A while back, we reported on some of the startling findings of the Cardus Edcuation Survey. Christian university professor Karen Swallow Prior, drawing on her many years of teaching, offers an insightful analysis of those findings here. A sample:
. . . While I understand slow, steady progress toward solidified beliefs and views that naturally change over time, swings from one extreme to another give me pause. I’m reminded of the truism, “The bigger they are, the harder they fall.”
At first glance, it might seem ironic that one-time cheerleaders for conservative Christian views land so far afield. Yet, if the unexpected happens often enough, perhaps it’s not so unexpected after all.
My own conversations with Christian students who have undergone such revolutions in thinking suggest that their earlier stands — despite appearances — were built not on foundations strong enough to withstand the inevitable rattling from opposing views. Their beliefs rested on weak scaffolds gradually dismantled by each successive encounter with a previously unconsidered idea, fact, or phenomenon.

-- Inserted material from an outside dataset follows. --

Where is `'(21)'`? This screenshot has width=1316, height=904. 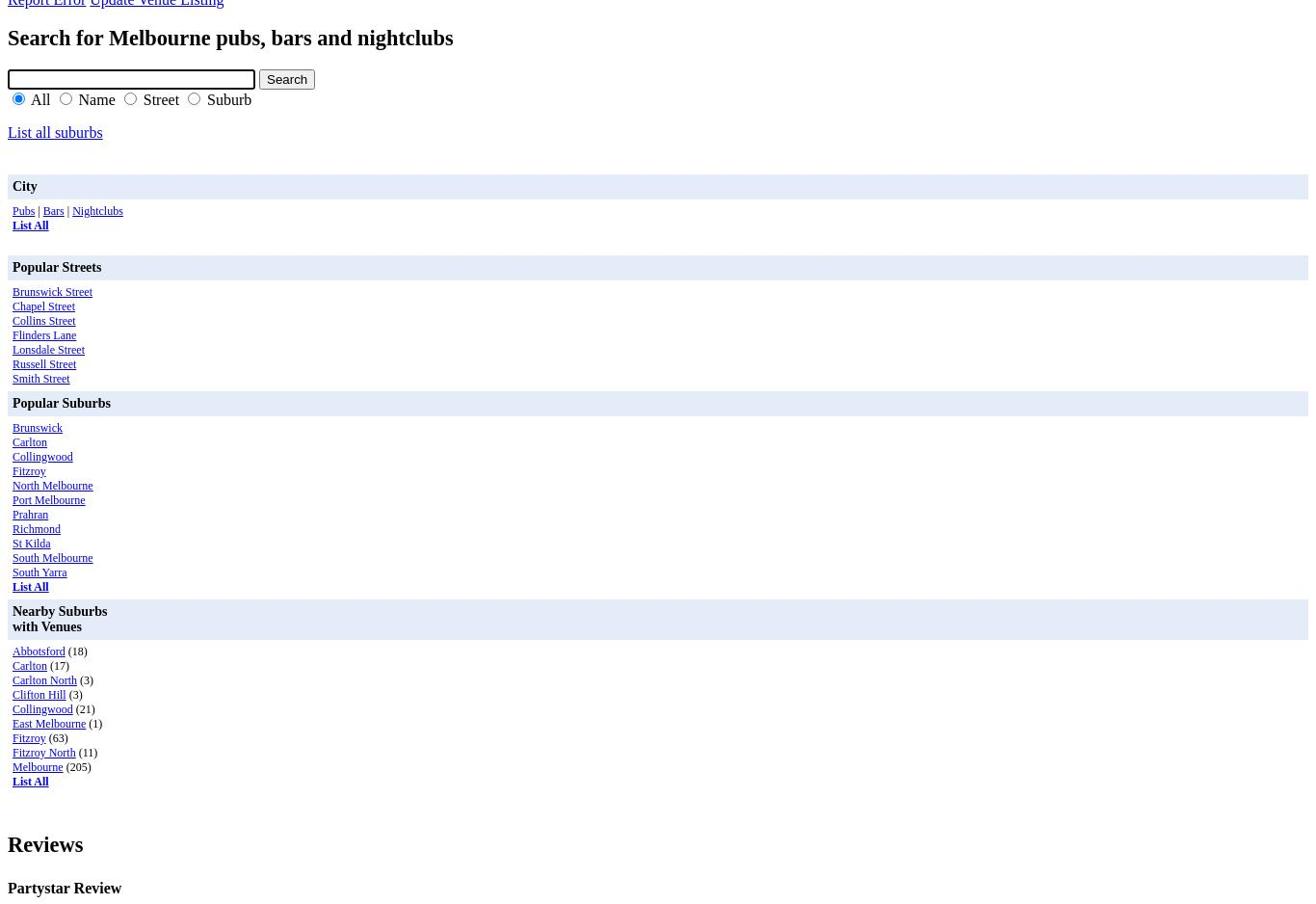 '(21)' is located at coordinates (71, 707).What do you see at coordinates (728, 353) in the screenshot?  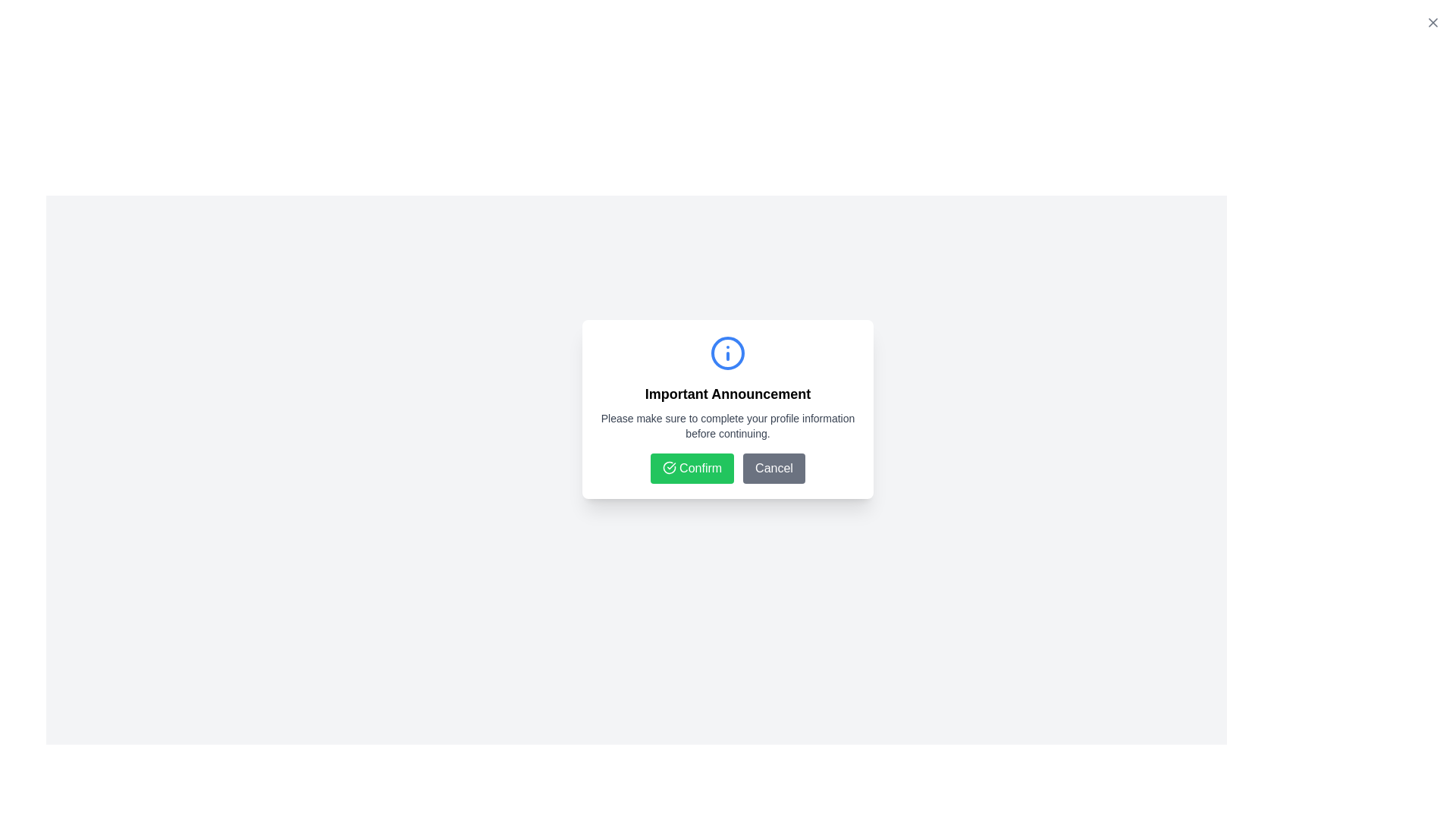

Human history is a series of pendulum swings from one extreme to another. This can be as true of individual growth as it is of culture, and some swings should not be prevented. But in the faith journey, perhaps such severe swings point to a systemic problem more than a personal one. Perhaps the deepest systemic weakness in conservative Christian education is the failure to distinguish between education and indoctrination.